Which lines run from the line with "Where should I" through the line with "The width and" in the entries below? Print them exactly, both ends included, and nothing more.

Entries shown:
◆ ◆ ◆ ◆ ◆

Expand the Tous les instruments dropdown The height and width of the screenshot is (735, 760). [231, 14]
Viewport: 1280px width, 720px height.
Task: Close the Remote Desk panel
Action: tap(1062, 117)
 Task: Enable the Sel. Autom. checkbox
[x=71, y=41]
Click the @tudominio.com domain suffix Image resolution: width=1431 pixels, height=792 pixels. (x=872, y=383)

◆ ◆ ◆ ◆ ◆

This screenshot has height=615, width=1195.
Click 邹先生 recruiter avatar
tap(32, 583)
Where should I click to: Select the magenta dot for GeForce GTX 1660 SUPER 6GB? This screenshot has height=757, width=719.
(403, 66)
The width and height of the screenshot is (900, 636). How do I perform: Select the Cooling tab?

◆ ◆ ◆ ◆ ◆

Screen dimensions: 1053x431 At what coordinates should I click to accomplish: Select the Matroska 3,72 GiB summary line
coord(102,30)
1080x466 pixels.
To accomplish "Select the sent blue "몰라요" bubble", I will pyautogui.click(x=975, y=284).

◆ ◆ ◆ ◆ ◆

Result of this exercise:
Where should I click to: Select the magenta dot for GeForce GTX 1660 SUPER 6GB? This screenshot has height=757, width=719.
(403, 66)
The width and height of the screenshot is (900, 636). How do I perform: Select the Cooling tab?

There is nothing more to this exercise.